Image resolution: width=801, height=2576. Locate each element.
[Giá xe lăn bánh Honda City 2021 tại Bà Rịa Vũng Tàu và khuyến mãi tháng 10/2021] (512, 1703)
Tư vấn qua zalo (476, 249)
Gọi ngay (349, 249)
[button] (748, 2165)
○ ○ ○ ○
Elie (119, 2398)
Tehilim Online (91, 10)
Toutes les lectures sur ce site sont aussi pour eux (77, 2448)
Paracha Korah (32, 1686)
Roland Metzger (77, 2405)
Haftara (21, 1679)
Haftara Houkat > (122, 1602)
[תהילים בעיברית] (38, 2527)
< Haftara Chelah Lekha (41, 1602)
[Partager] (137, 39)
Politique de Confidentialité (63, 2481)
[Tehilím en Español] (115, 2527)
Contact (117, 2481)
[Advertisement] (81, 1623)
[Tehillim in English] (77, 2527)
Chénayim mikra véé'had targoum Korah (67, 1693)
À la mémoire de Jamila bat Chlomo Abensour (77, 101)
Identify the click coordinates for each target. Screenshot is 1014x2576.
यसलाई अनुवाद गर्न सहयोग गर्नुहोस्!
○ ○ ○ ○
__WHAT IS EXPECTED__
Search the data above for the word "Haftara", then gather each line in which it appears.

__SOLUTION TO THIS TASK__
Haftara (21, 1679)
Haftara Houkat > (122, 1602)
< Haftara Chelah Lekha (41, 1602)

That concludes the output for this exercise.